I need some help here. Thank you.

 

[aldol16]

Without friction, 250 N is exerted over a distance of 12 m, giving you a work of 3000 J done. That's how much work you do, period. So the answer to (a) should be 3000 J.

But part of that comes from friction. In fact, 10% of that is from friction. So you would only exert 2700 J of work if there had been no friction. But since the question doesn't ask about that, don't worry about it.

 

[betterfuture]

Without friction, 250 N is exerted over a distance of 12 m, giving you a work of 3000 J done. That's how much work you do, period. So the answer to (a) should be 3000 J.

But part of that comes from friction. In fact, 10% of that is from friction. So you would only exert 2700 J of work if there had been no friction. But since the question doesn't ask about that, don't worry about it.

So are you saying the answer to a) is ? I got kind of lost.

 

[theonlytycrane]

does the answer ask for the amount of work done by the force of 250N or total?

 

[betterfuture]

It asks for the amount of work done

 

[aldol16]

So are you saying the answer to a) is ? I got kind of lost.

From the way you word the question, 3000 J.

 

[aldol16]

does the answer ask for the amount of work done by the force of 250N or total?

The work done by 250 N of work and the total work are one and the same by the wording in the question.

 

[betterfuture]

From the way you word the question, 3000 J.

Is it wrong for me to think that after they stated 10% was lost to friction, I got 2700J and not 3000J. They didn't exactly specify which amount of work done they wanted? Couldnt work also be done by friction and answer could also be 300J? There are many different types of work done. Work from non conservative forces, work from change in mechanical energy, work from change in KE. Am I wrong to think they wanted 2700J as the answer?

 

[aldol16]

Is it wrong for me to think that after they stated 10% was lost to friction, I got 2700J and not 3000J. They didn't exactly specify which amount of work done they wanted? Couldnt work also be done by friction and answer could also be 300J? There are many different types of work done. Work from non conservative forces, work from change in mechanical energy, work from change in KE. Am I wrong to think they wanted 2700J as the answer?

From what you posted, I don't think the question is clear with regard to this. However, there's only two types of work they could be mentioning. Work from friction or work from you. Change in mechanical energy isn't work - you're inputting the work to change the potential and kinetic energies.

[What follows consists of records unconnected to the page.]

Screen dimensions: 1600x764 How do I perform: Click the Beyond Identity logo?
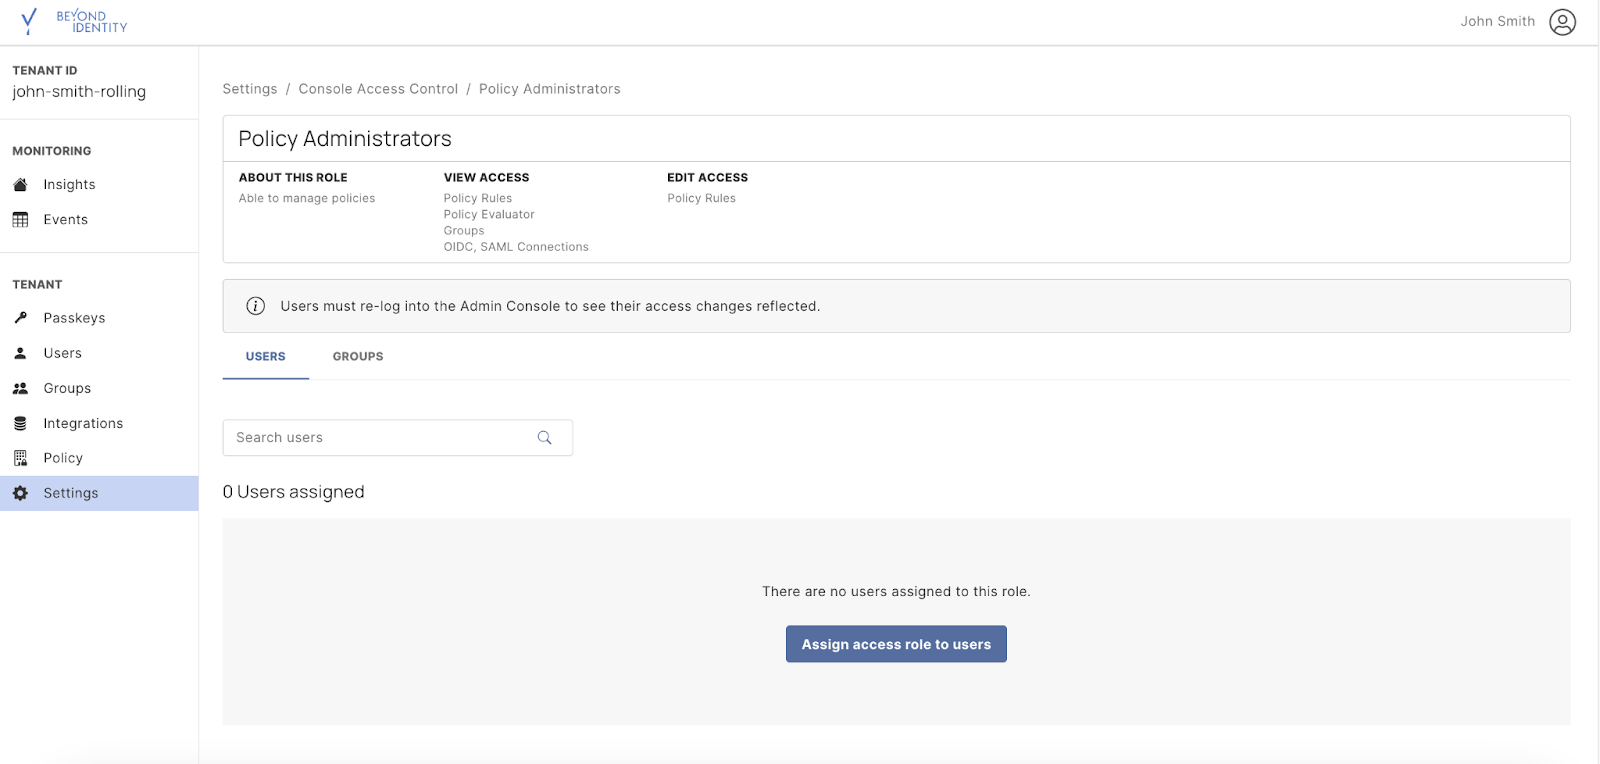74,21
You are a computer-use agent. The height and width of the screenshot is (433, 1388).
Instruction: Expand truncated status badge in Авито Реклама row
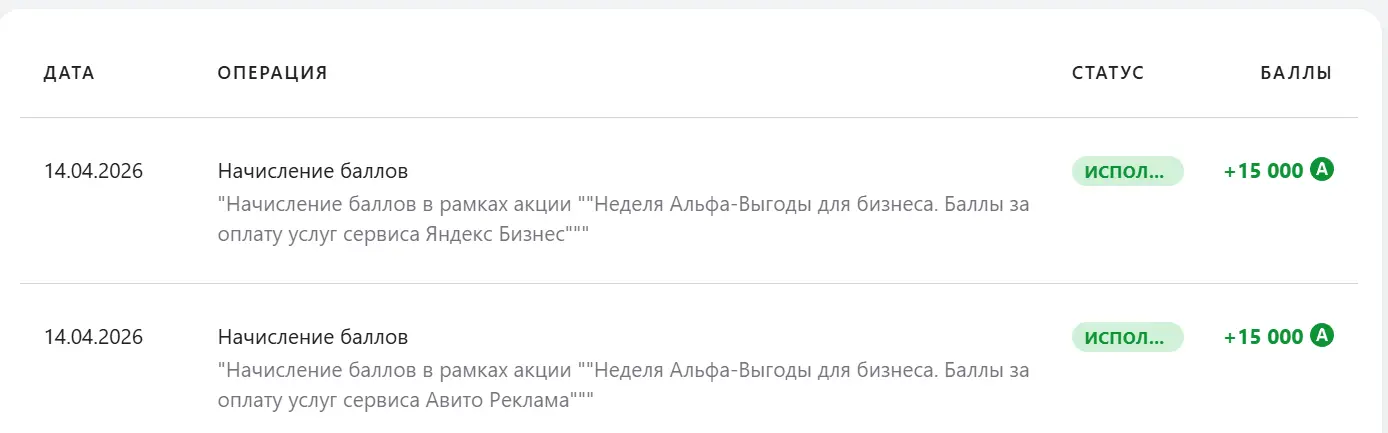1127,337
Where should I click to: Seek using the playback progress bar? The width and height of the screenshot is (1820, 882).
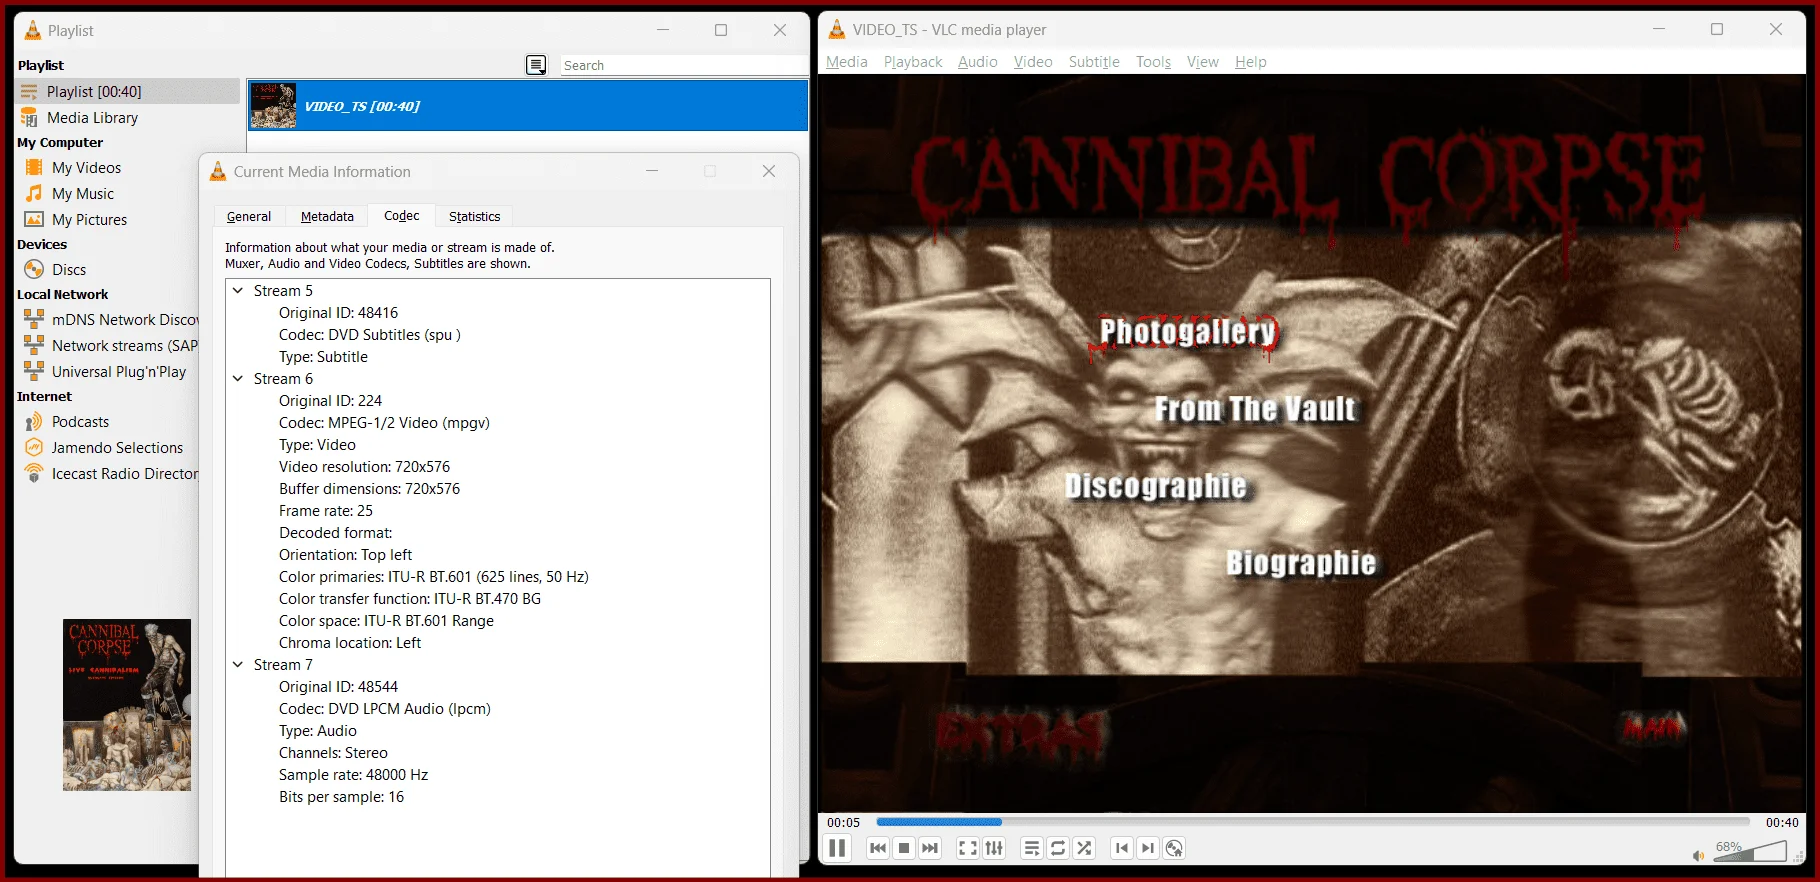(1313, 822)
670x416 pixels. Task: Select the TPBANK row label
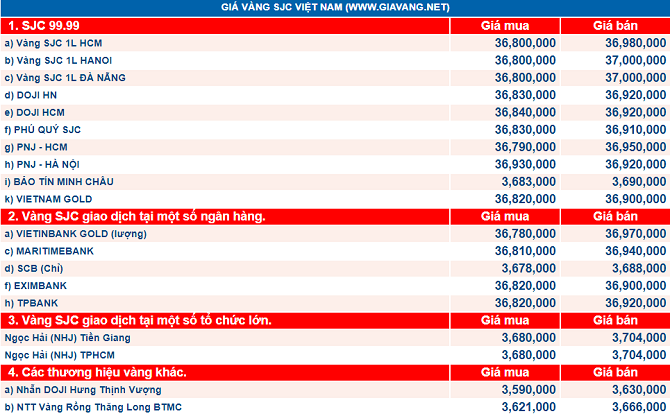[x=31, y=303]
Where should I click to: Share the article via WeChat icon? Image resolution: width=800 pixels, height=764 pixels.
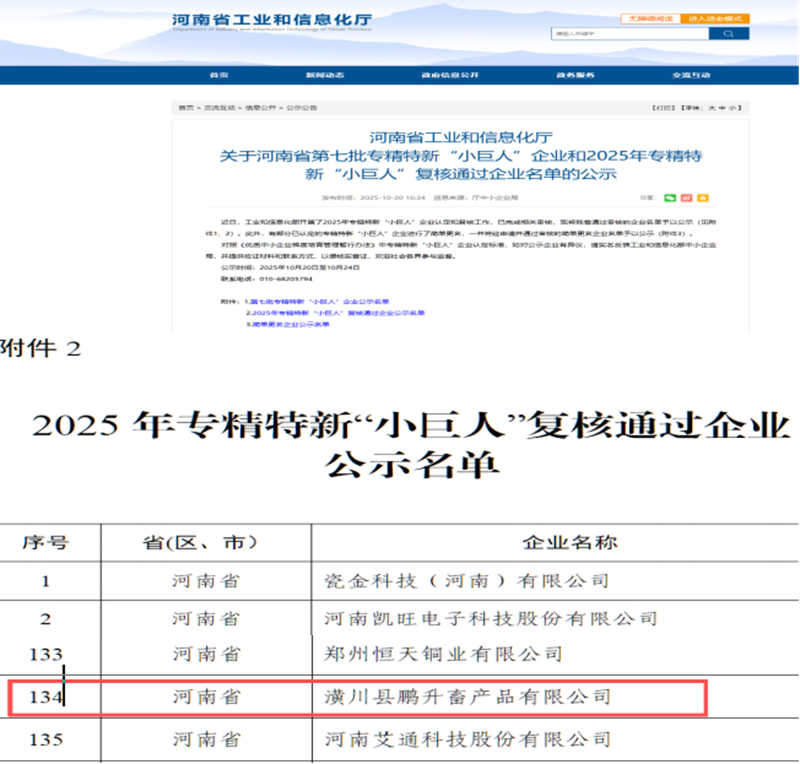coord(671,198)
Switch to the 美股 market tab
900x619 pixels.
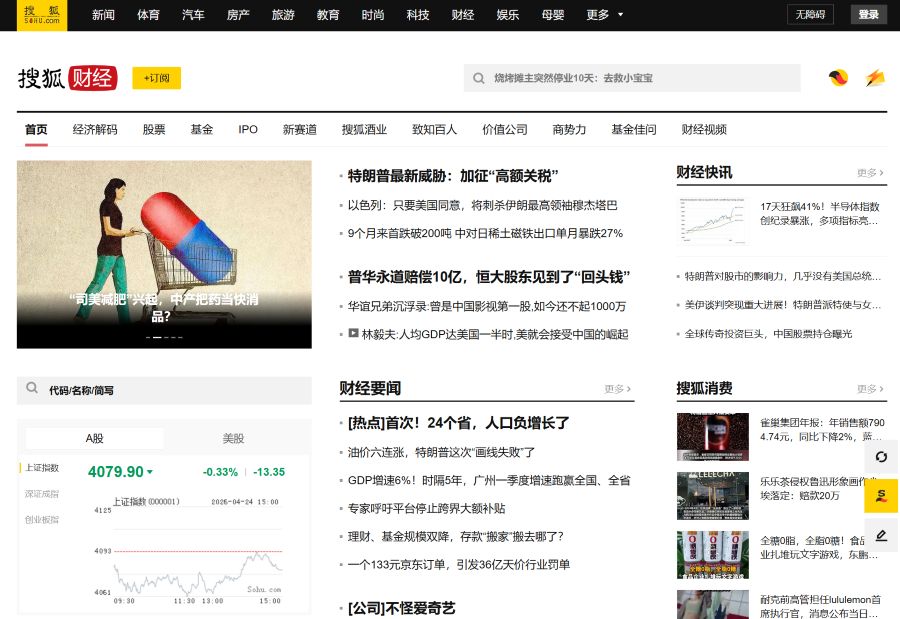pyautogui.click(x=232, y=438)
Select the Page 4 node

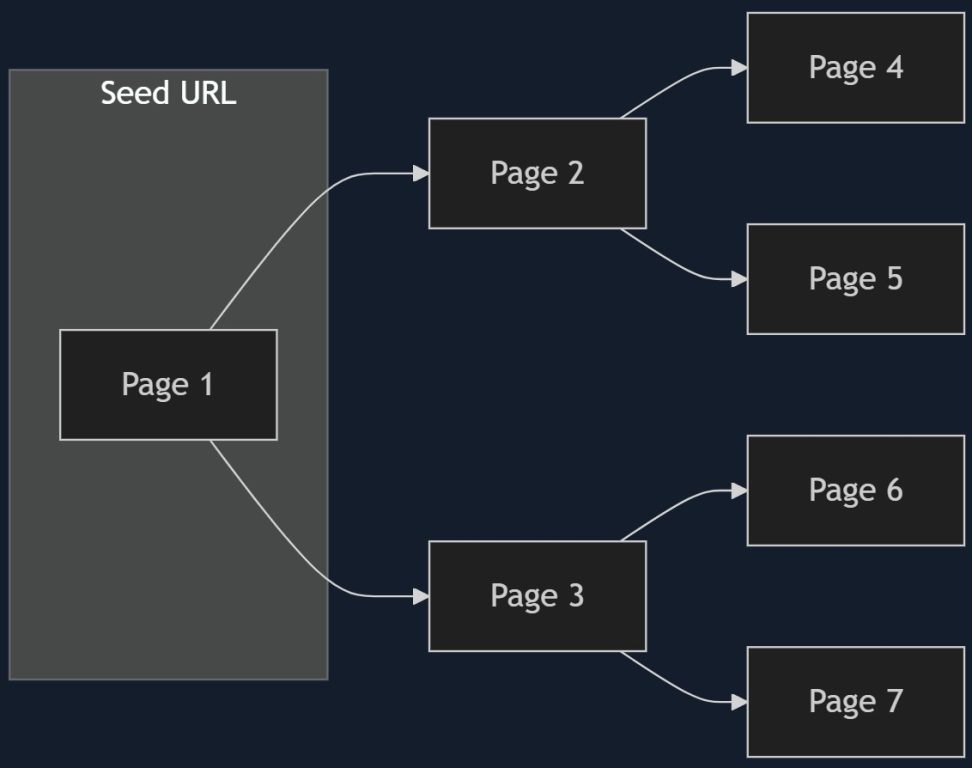pos(855,68)
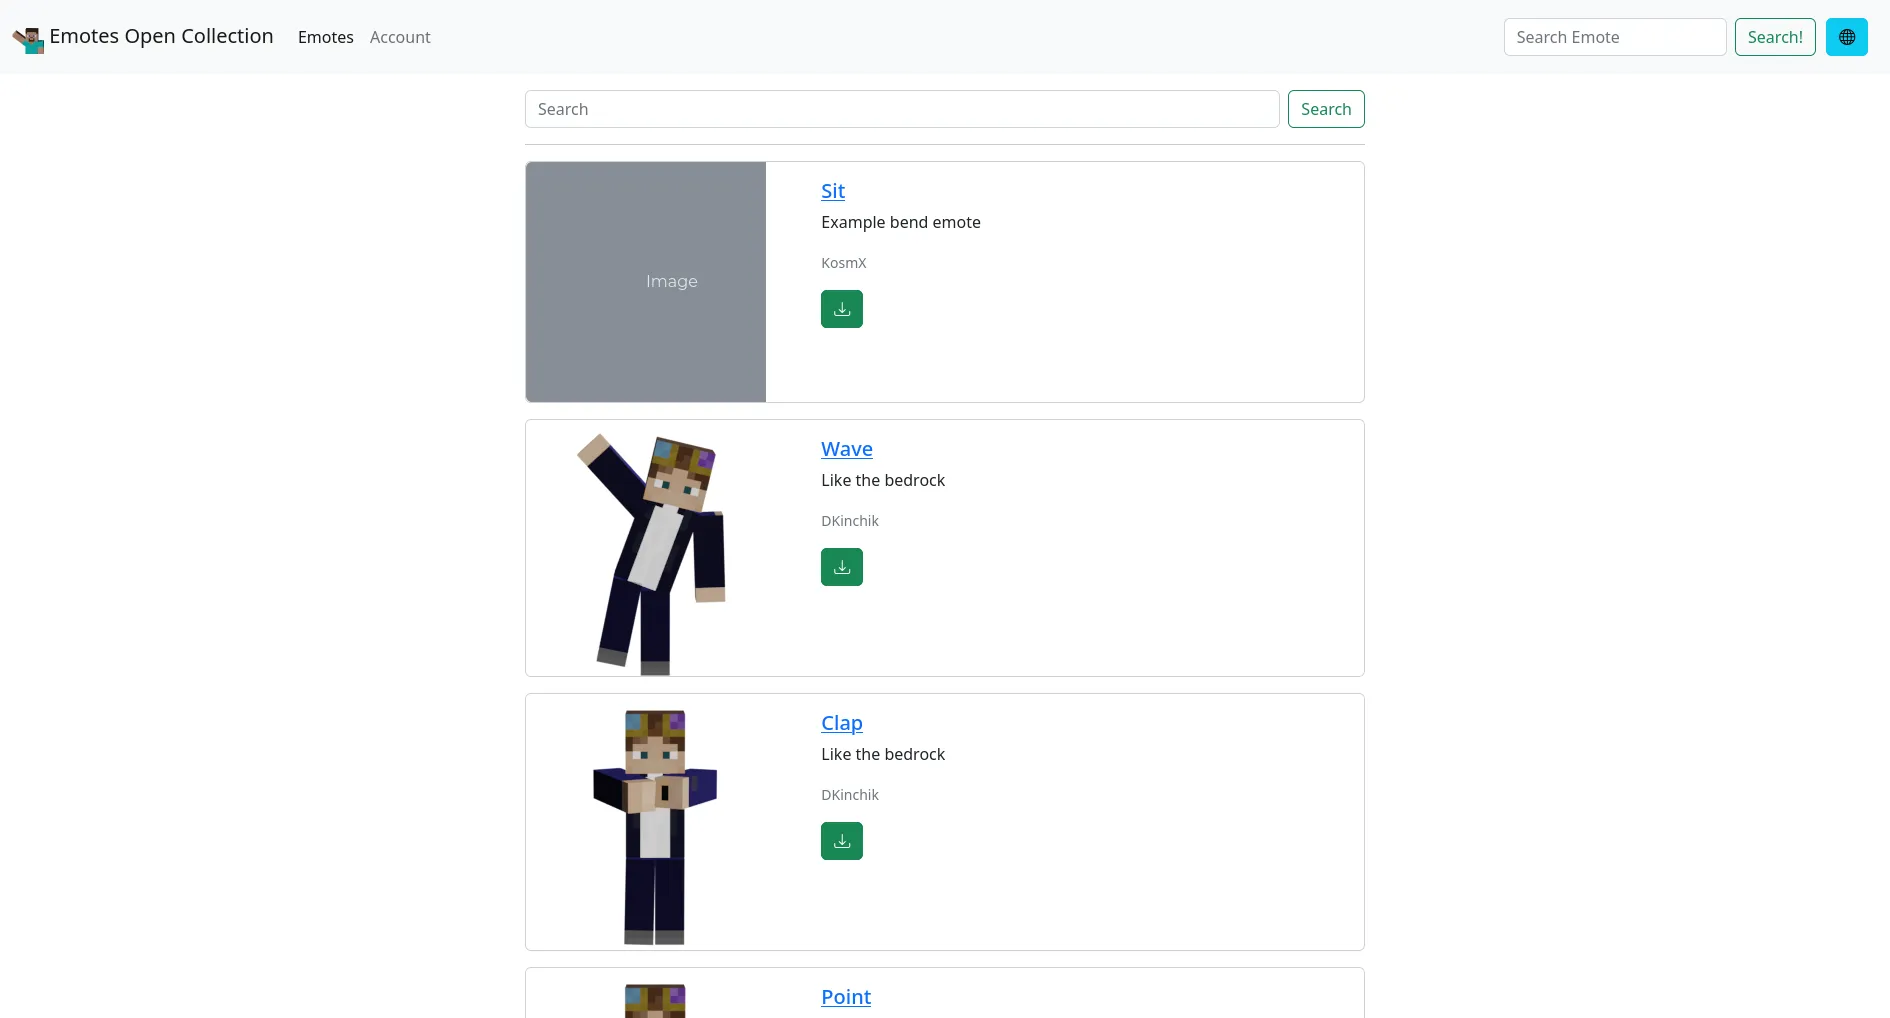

From my interpretation, they want the total work done by you. Which would simply be 3000 J. But if they want the work done by you that wasn't just to overcome friction, it would be 2700 J.

 

[betterfuture]

From what you posted, I don't think the question is clear with regard to this. However, there's only two types of work they could be mentioning. Work from friction or work from you. Change in mechanical energy isn't work - you're inputting the work to change the potential and kinetic energies.

From my interpretation, they want the total work done by you. Which would simply be 3000 J. But if they want the work done by you that wasn't just to overcome friction, it would be 2700 J.

Ok, so another question was find
d)the increase in KE of the wagon

I worked it out, I just want to see what others get.

 

[aldol16]

You don't have enough information to answer the kinetic energy. It depends only on how fast it's moving when you're pushing it.

 

[betterfuture]

You don't have enough information to answer the kinetic energy. It depends only on how fast it's moving when you're pushing it.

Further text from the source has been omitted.